• **GOAL OF THE EXERCISE**: Reproduce the records below word for word.

• **DATASET CONTENT**:
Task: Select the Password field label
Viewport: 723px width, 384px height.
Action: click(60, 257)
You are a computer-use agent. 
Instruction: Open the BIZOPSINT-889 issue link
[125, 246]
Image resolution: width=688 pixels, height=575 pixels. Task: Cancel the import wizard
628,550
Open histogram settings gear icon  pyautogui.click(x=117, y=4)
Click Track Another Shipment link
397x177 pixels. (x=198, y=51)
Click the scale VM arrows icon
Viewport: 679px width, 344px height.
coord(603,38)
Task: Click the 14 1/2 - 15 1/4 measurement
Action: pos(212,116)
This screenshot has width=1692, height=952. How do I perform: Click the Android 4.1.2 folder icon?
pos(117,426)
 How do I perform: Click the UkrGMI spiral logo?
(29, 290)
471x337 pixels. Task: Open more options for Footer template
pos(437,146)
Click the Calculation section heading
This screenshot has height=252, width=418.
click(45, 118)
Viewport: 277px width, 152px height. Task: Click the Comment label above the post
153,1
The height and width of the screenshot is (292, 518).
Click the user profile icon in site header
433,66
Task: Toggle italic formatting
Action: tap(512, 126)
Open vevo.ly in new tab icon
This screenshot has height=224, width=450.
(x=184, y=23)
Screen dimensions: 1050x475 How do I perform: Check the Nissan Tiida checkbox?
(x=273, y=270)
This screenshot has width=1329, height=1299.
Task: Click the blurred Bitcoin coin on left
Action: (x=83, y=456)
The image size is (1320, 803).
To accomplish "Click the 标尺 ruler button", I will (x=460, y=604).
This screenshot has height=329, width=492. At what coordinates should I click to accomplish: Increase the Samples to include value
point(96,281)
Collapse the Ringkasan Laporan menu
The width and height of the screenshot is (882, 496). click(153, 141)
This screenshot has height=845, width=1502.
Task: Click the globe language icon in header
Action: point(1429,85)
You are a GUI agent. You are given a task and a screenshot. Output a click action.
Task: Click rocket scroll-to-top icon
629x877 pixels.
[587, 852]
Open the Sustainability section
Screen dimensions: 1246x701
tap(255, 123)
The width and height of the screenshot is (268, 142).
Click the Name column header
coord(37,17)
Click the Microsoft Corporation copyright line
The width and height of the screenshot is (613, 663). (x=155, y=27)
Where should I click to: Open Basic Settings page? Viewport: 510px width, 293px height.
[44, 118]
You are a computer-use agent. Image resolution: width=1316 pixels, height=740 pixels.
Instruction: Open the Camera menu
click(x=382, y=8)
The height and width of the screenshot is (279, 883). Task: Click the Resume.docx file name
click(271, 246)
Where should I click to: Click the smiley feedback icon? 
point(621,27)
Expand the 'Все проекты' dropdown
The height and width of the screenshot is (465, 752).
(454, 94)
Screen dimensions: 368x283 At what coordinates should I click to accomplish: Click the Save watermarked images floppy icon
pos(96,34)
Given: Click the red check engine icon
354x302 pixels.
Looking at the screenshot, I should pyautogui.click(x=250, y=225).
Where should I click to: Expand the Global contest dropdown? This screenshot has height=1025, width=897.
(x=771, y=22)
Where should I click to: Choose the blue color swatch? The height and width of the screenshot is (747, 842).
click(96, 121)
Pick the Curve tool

• **CORRECT RESPONSE**:
Task: Select the Password field label
Viewport: 723px width, 384px height.
Action: click(60, 257)
You are a computer-use agent. 
Instruction: Open the BIZOPSINT-889 issue link
[125, 246]
Image resolution: width=688 pixels, height=575 pixels. Task: Cancel the import wizard
628,550
Open histogram settings gear icon  pyautogui.click(x=117, y=4)
Click Track Another Shipment link
397x177 pixels. (x=198, y=51)
Click the scale VM arrows icon
Viewport: 679px width, 344px height.
coord(603,38)
Task: Click the 14 1/2 - 15 1/4 measurement
Action: pos(212,116)
This screenshot has width=1692, height=952. How do I perform: Click the Android 4.1.2 folder icon?
pos(117,426)
 How do I perform: Click the UkrGMI spiral logo?
(29, 290)
471x337 pixels. Task: Open more options for Footer template
pos(437,146)
Click the Calculation section heading
This screenshot has height=252, width=418.
click(45, 118)
Viewport: 277px width, 152px height. Task: Click the Comment label above the post
153,1
The height and width of the screenshot is (292, 518).
Click the user profile icon in site header
433,66
Task: Toggle italic formatting
Action: tap(512, 126)
Open vevo.ly in new tab icon
This screenshot has height=224, width=450.
(x=184, y=23)
Screen dimensions: 1050x475 How do I perform: Check the Nissan Tiida checkbox?
(x=273, y=270)
This screenshot has width=1329, height=1299.
Task: Click the blurred Bitcoin coin on left
Action: (x=83, y=456)
The image size is (1320, 803).
To accomplish "Click the 标尺 ruler button", I will (x=460, y=604).
This screenshot has height=329, width=492. At what coordinates should I click to accomplish: Increase the Samples to include value
point(96,281)
Collapse the Ringkasan Laporan menu
The width and height of the screenshot is (882, 496). click(153, 141)
This screenshot has height=845, width=1502.
Task: Click the globe language icon in header
Action: point(1429,85)
You are a GUI agent. You are given a task and a screenshot. Output a click action.
Task: Click rocket scroll-to-top icon
629x877 pixels.
[587, 852]
Open the Sustainability section
Screen dimensions: 1246x701
tap(255, 123)
The width and height of the screenshot is (268, 142).
Click the Name column header
coord(37,17)
Click the Microsoft Corporation copyright line
The width and height of the screenshot is (613, 663). (x=155, y=27)
Where should I click to: Open Basic Settings page? Viewport: 510px width, 293px height.
[44, 118]
You are a computer-use agent. Image resolution: width=1316 pixels, height=740 pixels.
Instruction: Open the Camera menu
click(x=382, y=8)
The height and width of the screenshot is (279, 883). Task: Click the Resume.docx file name
click(271, 246)
Where should I click to: Click the smiley feedback icon? 
point(621,27)
Expand the 'Все проекты' dropdown
The height and width of the screenshot is (465, 752).
(454, 94)
Screen dimensions: 368x283 At what coordinates should I click to accomplish: Click the Save watermarked images floppy icon
pos(96,34)
Given: Click the red check engine icon
354x302 pixels.
Looking at the screenshot, I should pyautogui.click(x=250, y=225).
Where should I click to: Expand the Global contest dropdown? This screenshot has height=1025, width=897.
(x=771, y=22)
Where should I click to: Choose the blue color swatch? The height and width of the screenshot is (747, 842).
click(96, 121)
Pick the Curve tool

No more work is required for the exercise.